(Task description):
When copying the data, keep every line exactly the same.

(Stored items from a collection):
::::::

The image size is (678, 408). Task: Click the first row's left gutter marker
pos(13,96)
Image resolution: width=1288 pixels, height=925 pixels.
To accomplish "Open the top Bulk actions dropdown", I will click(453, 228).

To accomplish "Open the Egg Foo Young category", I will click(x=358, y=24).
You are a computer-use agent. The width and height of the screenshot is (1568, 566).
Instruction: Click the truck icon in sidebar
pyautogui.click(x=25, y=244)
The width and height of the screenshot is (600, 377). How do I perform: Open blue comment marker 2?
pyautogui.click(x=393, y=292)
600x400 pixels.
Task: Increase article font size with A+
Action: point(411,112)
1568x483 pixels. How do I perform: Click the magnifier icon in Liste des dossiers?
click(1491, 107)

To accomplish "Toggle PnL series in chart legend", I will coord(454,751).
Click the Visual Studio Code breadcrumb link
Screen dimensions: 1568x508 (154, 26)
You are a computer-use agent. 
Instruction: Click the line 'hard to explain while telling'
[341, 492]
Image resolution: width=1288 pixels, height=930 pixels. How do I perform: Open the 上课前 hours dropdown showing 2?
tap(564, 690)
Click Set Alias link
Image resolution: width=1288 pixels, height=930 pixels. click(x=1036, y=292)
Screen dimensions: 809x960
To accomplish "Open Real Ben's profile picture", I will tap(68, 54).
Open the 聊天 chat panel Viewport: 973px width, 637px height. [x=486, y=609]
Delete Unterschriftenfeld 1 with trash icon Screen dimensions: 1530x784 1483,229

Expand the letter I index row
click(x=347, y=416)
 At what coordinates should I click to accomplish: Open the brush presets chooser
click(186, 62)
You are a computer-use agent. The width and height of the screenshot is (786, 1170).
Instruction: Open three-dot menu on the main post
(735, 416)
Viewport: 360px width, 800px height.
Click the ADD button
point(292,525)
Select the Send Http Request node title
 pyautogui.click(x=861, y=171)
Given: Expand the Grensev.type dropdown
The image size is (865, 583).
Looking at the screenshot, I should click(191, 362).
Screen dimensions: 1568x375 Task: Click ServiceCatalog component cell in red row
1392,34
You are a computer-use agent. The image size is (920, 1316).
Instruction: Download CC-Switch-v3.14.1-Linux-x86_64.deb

::::::

(Written response):
The image size is (678, 408). Task: Click the first row's left gutter marker
pos(13,96)
Image resolution: width=1288 pixels, height=925 pixels.
To accomplish "Open the top Bulk actions dropdown", I will click(453, 228).

To accomplish "Open the Egg Foo Young category", I will click(x=358, y=24).
You are a computer-use agent. The width and height of the screenshot is (1568, 566).
Instruction: Click the truck icon in sidebar
pyautogui.click(x=25, y=244)
The width and height of the screenshot is (600, 377). How do I perform: Open blue comment marker 2?
pyautogui.click(x=393, y=292)
600x400 pixels.
Task: Increase article font size with A+
Action: point(411,112)
1568x483 pixels. How do I perform: Click the magnifier icon in Liste des dossiers?
click(1491, 107)

To accomplish "Toggle PnL series in chart legend", I will coord(454,751).
Click the Visual Studio Code breadcrumb link
Screen dimensions: 1568x508 (154, 26)
You are a computer-use agent. 
Instruction: Click the line 'hard to explain while telling'
[341, 492]
Image resolution: width=1288 pixels, height=930 pixels. How do I perform: Open the 上课前 hours dropdown showing 2?
tap(564, 690)
Click Set Alias link
Image resolution: width=1288 pixels, height=930 pixels. click(x=1036, y=292)
Screen dimensions: 809x960
To accomplish "Open Real Ben's profile picture", I will tap(68, 54).
Open the 聊天 chat panel Viewport: 973px width, 637px height. [x=486, y=609]
Delete Unterschriftenfeld 1 with trash icon Screen dimensions: 1530x784 1483,229

Expand the letter I index row
click(x=347, y=416)
 At what coordinates should I click to accomplish: Open the brush presets chooser
click(186, 62)
You are a computer-use agent. The width and height of the screenshot is (786, 1170).
Instruction: Open three-dot menu on the main post
(735, 416)
Viewport: 360px width, 800px height.
Click the ADD button
point(292,525)
Select the Send Http Request node title
 pyautogui.click(x=861, y=171)
Given: Expand the Grensev.type dropdown
The image size is (865, 583).
Looking at the screenshot, I should click(191, 362).
Screen dimensions: 1568x375 Task: Click ServiceCatalog component cell in red row
1392,34
You are a computer-use agent. The image size is (920, 1316).
Instruction: Download CC-Switch-v3.14.1-Linux-x86_64.deb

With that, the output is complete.